Mathematical modelling is fundamental to understand the dynamic behavior and regulation of the biochemical metabolisms and pathways that are found in biological systems. Pathways are used to describe complex processes that involve many parameters. It is important to have an accurate and complete set of parameters that describe the characteristics of a given model. However, measuring these parameters is typically difficult and even impossible in some cases. Furthermore, the experimental data are often incomplete and also suffer from experimental noise. These shortcomings make it challenging to identify the best-fit parameters that can represent the actual biological processes involved in biological systems. Computational approaches are required to estimate these parameters. The estimation is converted into multimodal optimization problems that require a global optimization algorithm that can avoid local solutions.
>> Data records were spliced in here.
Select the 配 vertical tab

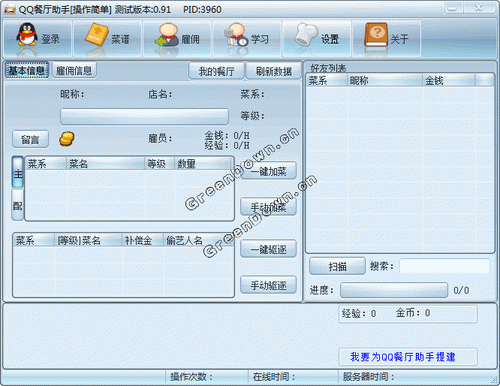click(x=18, y=205)
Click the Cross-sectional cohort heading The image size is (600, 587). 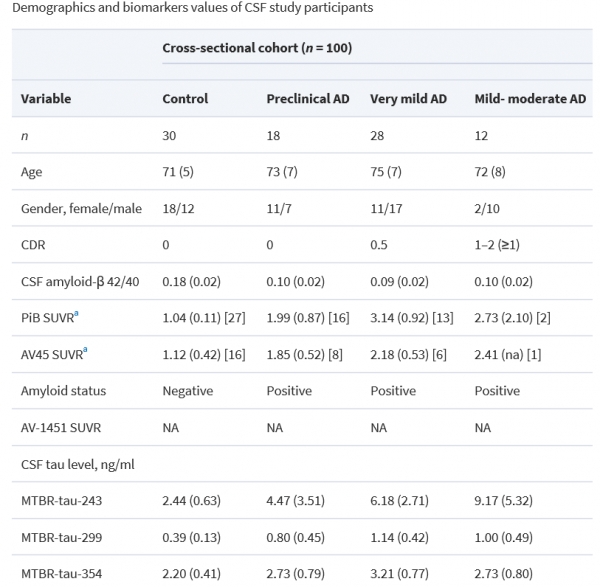256,48
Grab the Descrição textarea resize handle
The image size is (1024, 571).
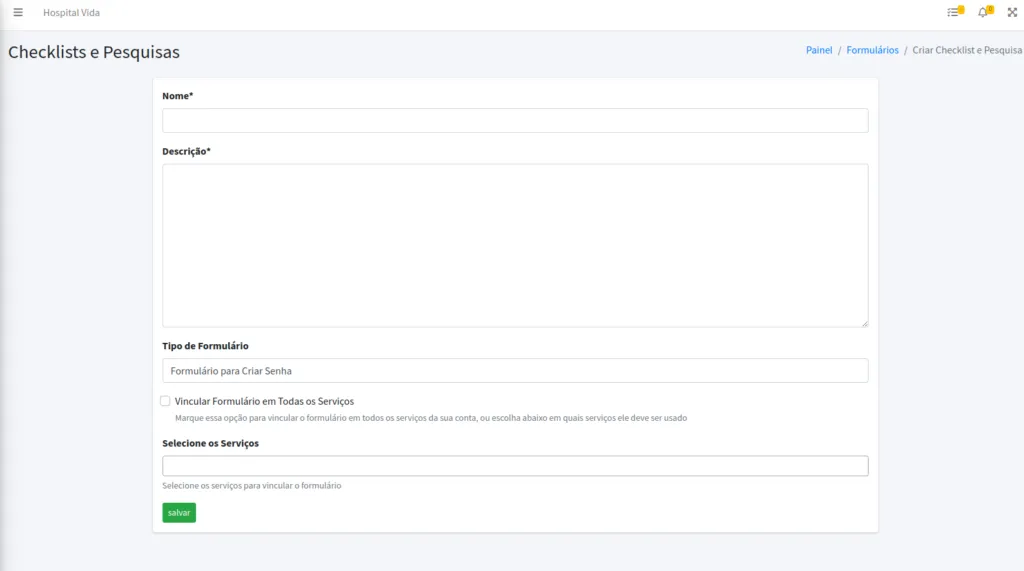864,323
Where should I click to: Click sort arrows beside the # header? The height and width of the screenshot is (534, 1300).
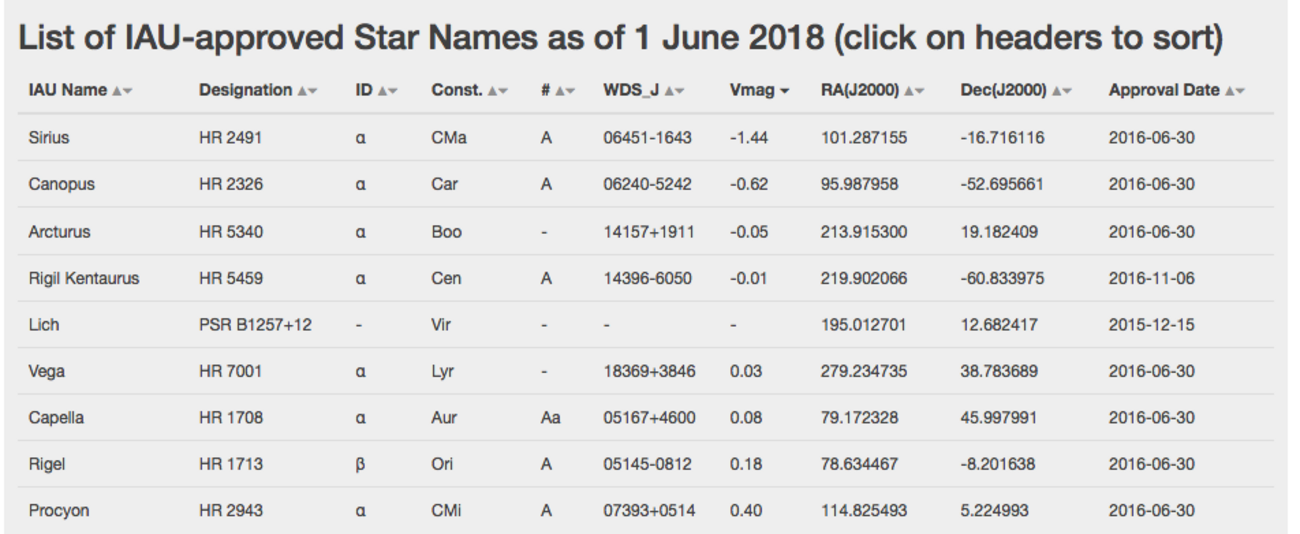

These local solutions can lead to a bad fit when calibrating with a model. Although the model itself can potentially match a set of experimental data, a high-performance estimation algorithm is required to improve the quality of the solutions. This paper describes an improved hybrid of particle swarm optimization and the gravitational search algorithm (IPSOGSA) to improve the efficiency of a global optimum (the best set of kinetic parameter values) search. The findings suggest that the proposed algorithm is capable of narrowing down the search space by exploiting the feasible solution areas. Hence, the proposed algorithm is able to achieve a near-optimal set of parameters at a fast convergence speed. The proposed algorithm was tested and evaluated based on two aspartate pathways that were obtained from the BioModels Database. The results show that the proposed algorithm outperformed other standard optimization algorithms in terms of accuracy and near-optimal kinetic parameter estimation. Nevertheless, the proposed algorithm is only expected to work well in small scale systems. In addition, the results of this study can be used to estimate kinetic parameter values in the stage of model selection for different experimental conditions.